Continue the forum thread below about the police shooting, picking up right after its last post.

EXCERPTED TEXT ->
BEGIN
Right now, I wouldn't call police if I was in a home invasion.  I have better chance with the criminal.  I have zero respect for them now.  Sorry for anyone who is an actual police officer.  I'm not going to try.  A couple of years ago I called the police to help escort a mentally ill person to the hospital.   The police was telling me he had not beat someone in months and he would love to do that right now.  The mentally ill person was not acting out in that way.  That was towards another white person.  He probably would have became violent if it was a black person.

I like and respect the job of firefighters and EMS personnel though.


----------



## Reinventing21

Theresamonet said:


> Right. And didn’t the next door neighbor who was tweeting, say she watched them perform CPR even though he was already obviously deceased? That would suggest he was in the hall/doorway/threshold area. Somewhere she’d be able to watch from her own front door. I doubt they’d let her come over to look inside his apartment.


 I thought the neighbor was describing what the camera recorded, not that she saw that part with her own eyes.

Honestly though this story gets fishier and fishier...too many changes...
 As someone pointed out some cops become cops, military etc. so they can legally kill. Maybe she really is one of those.


----------



## Reinventing21

ThirdEyeBeauty said:


> What part?  I see nothing that cannot be faked easily.  Maybe it is due to her training  but in that video when returning towards the scene of the crime she moved her arm in a "normal" walking matter.



Girl you are right. I did not watch the video. I was going off the description by the neighbor of the 911 call and camera recording. Since you watched, I will take your word for it as I know that there are just too many things that don't add up and just too much backtracking on the reporting of this tragedy.  I guess I was just hoping that for just once this was not a racially motivated shooting but ...just tired.
END
DATA EXCERPT ->
BEGIN
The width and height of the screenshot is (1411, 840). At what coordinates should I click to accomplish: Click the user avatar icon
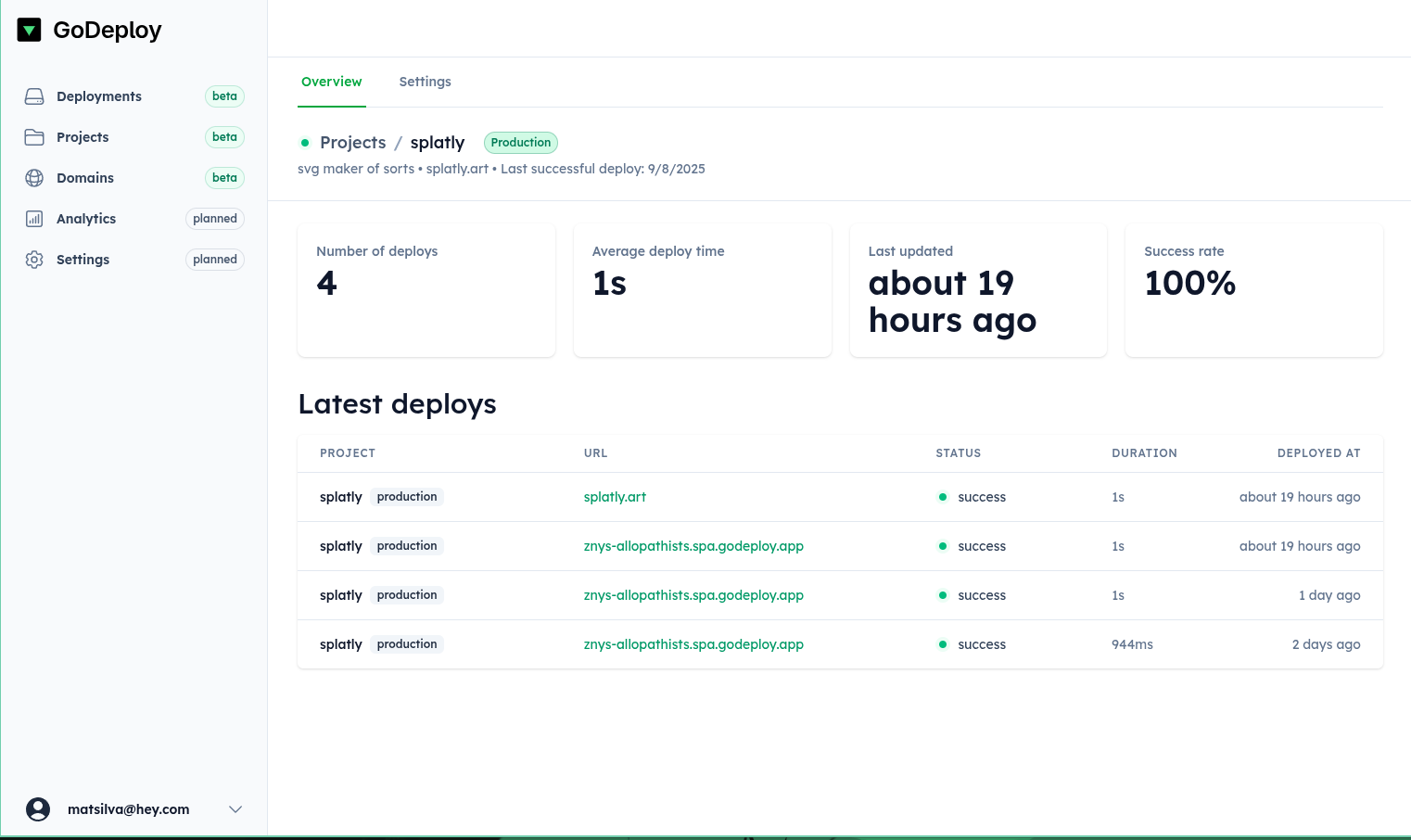coord(38,809)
END
ANSWER TO THIS PROBLEM ->
----------



## Theresamonet

Reinventing21 said:


> I thought the neighbor was describing what the camera recorded, not that she saw that part with her own eyes.



Okay... even worse. How would her surveillance camera record that if it was all the way inside of his apartment?


----------



## sgold04

I believe he opened the door and she shot him. I did go back and check and the neighbors said they heard pounding on the door. She gave him no warning, no “put your hands up”, nothing. Black people don’t get the benefit of the doubt.


----------



## Reinventing21

Theresamonet said:


> Okay... even worse. How would her surveillance camera record that if it was all the way inside of his apartment?




Ahh...I see what you are referring to. Don't mind me. I am exhausted and not connecting all the dots. Thank you for bringing attention to that detail in this whole bait and switch story. SMH

ETA: This story has so many holes and changes aka lies that I cannot even keep track!


----------



## Theresamonet

*Got this from Instagram. I can’t confirm the accuracy of the door pictures or if officers actually get different/special locks, but if it’s true...  Definitely intentional.


----------



## ThirdEyeBeauty

^^^ Agreed if the door locks are of completely different design.  Case closed.  Any other information would just be extra.

Can we get more confirmation about the special locks and compare because that's all I  need to know to know the real deal?

ETA: Darn wrong doors.  They used key fobs.  Still will like to see comparison if officers get additional locks/special looks.


----------



## Miss_Luna

^^^ That's what I'm saying. I've had both type of doors and they both lock as soon as you close the door. There is no way to set it up for those doors to be unlocked if they are closed, unless the fob lock is dismantled and then it would show up as green. I've locked myself out of those doors while getting mail or taking the trash out because you need the fob or the code to get in.

For the code door, the code is the primary opening method. If the code doesn't work, then you try the key. There is another version that my coworker has where you can use the code and the key will drop from the box, but that's for emergencies.


----------



## Everything Zen

Mandatory positive? Looks like we finally got ourselves the perfect black victim. Botham Jean was a squeaky clean upstanding citizen. Peep how he’s being treated in the press. Seen in a suit and tie, they talk about his good grades in college, strong work ethic, etc. You know they would have thrown shade somehow if they could- dug up a picture of him looking raggedy. New evidence suggests that he was behind on child support or the medical examiner found trace amounts of opium in his system (from a poppy seed muffin).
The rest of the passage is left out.